→ **WHAT YOU WILL DO**:
Print, exactly as written, the line in the entries below that contains "The height and" and every line after it up to and including the last. Omit pictures.

** Opening RECORDS TO USE block **

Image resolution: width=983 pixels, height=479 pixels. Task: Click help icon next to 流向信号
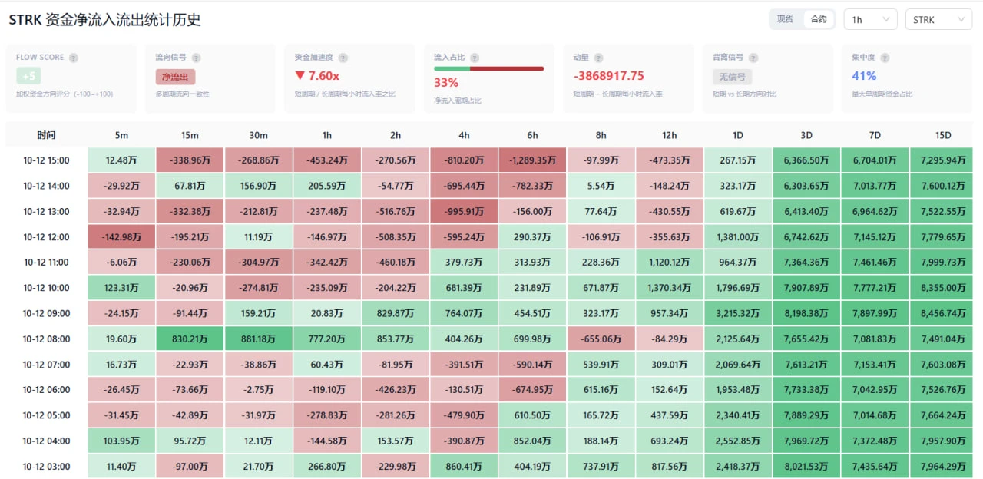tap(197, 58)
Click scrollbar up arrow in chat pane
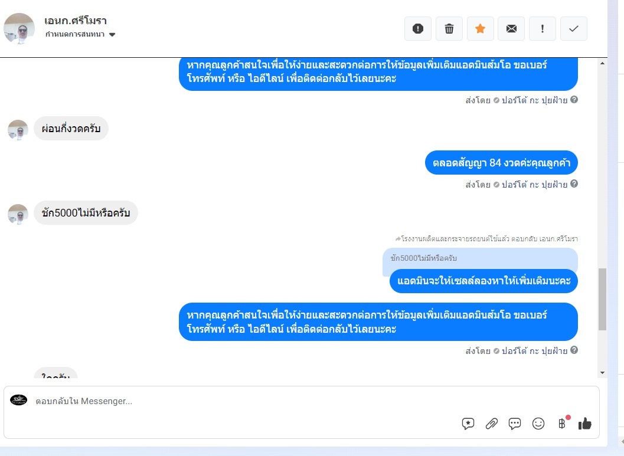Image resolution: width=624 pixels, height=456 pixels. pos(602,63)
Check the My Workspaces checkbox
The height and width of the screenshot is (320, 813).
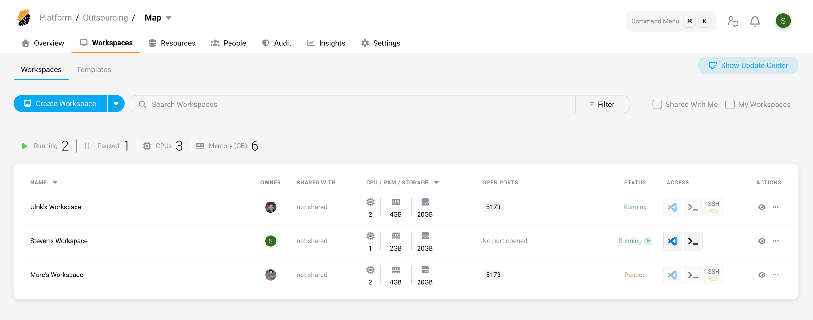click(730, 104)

** Closing RECORDS TO USE block **

→ **COMPLETED EXERCISE**:
The height and width of the screenshot is (320, 813).
click(730, 104)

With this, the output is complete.